ENTRIES SUPPLIED:
____

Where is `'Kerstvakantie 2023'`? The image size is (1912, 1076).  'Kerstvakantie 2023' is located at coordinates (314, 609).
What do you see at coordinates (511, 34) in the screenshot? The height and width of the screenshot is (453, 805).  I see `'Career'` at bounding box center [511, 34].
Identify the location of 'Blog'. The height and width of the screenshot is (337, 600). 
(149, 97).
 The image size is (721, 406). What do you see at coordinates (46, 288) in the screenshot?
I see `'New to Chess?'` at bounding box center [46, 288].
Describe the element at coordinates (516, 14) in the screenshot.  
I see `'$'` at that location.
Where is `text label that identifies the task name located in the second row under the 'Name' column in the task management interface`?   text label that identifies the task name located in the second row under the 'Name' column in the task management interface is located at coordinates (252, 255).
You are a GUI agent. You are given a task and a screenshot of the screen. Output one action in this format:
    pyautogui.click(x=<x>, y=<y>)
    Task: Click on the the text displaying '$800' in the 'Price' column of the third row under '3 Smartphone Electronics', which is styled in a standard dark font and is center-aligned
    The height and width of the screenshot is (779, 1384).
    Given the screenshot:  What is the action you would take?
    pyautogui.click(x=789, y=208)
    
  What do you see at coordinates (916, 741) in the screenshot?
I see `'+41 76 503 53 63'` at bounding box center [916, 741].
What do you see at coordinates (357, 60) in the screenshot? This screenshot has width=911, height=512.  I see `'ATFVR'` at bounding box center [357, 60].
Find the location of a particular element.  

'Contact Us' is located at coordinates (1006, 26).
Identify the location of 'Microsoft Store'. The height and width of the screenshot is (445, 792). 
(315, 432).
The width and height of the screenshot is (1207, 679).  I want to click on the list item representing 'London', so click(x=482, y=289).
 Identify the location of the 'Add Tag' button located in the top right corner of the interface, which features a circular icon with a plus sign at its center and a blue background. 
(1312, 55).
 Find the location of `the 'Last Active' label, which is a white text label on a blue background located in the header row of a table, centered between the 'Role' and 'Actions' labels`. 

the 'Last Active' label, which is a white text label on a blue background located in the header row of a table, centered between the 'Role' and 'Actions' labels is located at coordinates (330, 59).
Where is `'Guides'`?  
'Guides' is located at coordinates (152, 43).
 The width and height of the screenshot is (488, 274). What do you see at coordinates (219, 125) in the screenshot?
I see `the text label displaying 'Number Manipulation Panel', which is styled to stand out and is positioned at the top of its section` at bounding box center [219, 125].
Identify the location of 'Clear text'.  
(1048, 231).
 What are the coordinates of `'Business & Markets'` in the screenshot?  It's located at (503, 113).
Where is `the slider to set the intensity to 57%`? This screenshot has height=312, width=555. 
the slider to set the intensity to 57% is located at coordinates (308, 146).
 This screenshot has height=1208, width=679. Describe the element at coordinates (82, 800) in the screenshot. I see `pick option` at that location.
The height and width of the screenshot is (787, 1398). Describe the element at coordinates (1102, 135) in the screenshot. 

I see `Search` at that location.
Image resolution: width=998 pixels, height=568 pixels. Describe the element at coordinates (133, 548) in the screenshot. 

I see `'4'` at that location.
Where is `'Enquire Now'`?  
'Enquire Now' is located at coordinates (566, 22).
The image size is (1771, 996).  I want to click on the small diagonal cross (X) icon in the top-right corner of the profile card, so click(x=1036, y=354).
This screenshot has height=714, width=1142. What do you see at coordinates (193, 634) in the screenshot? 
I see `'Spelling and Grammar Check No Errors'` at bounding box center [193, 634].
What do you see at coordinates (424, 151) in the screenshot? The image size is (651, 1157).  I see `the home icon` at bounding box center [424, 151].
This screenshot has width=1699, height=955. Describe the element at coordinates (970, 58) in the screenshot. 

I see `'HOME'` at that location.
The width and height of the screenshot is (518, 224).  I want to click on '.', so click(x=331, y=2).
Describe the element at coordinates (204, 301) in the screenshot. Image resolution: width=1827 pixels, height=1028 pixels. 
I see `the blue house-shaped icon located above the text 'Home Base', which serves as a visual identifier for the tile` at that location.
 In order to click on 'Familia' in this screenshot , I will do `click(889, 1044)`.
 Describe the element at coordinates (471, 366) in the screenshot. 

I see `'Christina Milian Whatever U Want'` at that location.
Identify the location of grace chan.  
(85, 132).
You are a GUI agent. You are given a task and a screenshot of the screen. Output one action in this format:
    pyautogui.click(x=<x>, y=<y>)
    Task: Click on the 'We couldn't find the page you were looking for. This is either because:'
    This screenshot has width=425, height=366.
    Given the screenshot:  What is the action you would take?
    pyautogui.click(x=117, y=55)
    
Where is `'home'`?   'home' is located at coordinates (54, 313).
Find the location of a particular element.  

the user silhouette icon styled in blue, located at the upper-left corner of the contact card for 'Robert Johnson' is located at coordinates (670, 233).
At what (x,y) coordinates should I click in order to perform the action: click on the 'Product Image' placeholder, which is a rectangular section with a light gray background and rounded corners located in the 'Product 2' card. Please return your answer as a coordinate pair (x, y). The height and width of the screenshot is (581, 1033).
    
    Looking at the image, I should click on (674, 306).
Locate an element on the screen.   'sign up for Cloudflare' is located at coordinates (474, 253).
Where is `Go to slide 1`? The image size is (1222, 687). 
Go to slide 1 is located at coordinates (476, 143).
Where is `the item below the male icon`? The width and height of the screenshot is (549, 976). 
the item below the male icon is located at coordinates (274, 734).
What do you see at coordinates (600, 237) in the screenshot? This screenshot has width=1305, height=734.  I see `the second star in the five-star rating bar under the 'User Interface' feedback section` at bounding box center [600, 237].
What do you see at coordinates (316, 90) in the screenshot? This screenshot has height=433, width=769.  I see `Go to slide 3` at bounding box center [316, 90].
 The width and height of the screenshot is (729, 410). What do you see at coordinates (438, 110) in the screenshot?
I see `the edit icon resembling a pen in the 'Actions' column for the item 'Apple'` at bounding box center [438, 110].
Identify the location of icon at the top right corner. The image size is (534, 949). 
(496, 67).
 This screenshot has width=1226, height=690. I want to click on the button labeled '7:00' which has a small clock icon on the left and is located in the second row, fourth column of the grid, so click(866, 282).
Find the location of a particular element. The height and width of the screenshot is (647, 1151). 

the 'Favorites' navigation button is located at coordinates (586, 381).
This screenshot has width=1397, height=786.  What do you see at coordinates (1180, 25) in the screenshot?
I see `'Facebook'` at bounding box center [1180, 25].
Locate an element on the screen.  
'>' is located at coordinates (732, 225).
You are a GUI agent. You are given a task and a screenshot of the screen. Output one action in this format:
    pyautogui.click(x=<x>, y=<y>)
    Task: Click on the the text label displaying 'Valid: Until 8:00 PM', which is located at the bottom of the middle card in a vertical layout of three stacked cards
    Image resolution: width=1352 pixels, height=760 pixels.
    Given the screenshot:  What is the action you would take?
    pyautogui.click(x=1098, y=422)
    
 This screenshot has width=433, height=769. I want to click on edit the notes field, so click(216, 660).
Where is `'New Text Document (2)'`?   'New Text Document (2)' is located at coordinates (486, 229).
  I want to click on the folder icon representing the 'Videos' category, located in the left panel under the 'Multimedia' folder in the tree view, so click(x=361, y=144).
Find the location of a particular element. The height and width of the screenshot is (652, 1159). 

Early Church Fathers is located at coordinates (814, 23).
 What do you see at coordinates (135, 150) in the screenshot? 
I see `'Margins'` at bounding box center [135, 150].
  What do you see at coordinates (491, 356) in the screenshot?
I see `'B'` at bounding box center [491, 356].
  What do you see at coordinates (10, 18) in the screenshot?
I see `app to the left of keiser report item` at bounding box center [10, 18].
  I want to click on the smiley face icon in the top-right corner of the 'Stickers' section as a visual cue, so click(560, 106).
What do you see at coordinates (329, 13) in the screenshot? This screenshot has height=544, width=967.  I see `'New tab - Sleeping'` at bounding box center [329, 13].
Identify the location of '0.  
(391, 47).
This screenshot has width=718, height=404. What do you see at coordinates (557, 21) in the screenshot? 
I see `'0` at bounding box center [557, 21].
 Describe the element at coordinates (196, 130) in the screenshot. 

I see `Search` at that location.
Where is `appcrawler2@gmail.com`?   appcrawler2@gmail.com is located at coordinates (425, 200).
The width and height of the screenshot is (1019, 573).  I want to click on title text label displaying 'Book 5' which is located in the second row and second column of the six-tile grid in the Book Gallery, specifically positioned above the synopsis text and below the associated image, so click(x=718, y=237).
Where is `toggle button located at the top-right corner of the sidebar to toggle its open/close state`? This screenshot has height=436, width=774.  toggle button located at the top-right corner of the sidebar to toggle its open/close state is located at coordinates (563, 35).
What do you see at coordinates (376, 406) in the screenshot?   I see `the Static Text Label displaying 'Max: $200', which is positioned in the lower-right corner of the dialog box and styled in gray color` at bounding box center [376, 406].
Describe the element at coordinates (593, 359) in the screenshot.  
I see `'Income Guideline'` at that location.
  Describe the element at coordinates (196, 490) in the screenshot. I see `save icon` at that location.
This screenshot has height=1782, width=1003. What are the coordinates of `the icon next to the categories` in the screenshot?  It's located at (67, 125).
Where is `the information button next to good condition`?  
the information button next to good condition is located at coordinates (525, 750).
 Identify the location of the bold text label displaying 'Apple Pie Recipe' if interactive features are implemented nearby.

____

GIVEN PROBLEM: Starting with the line that contains "Describe the element at coordinates (196, 130)" and going on through the line that contains "coordinates (425, 200).", turn those lines of the records into a JSON list of strings, one string per line, with blank lines left out.

ANSWER TO THE PROBLEM:
[
  " Describe the element at coordinates (196, 130) in the screenshot. ",
  "I see `Search` at that location.",
  "Where is `appcrawler2@gmail.com`?   appcrawler2@gmail.com is located at coordinates (425, 200)."
]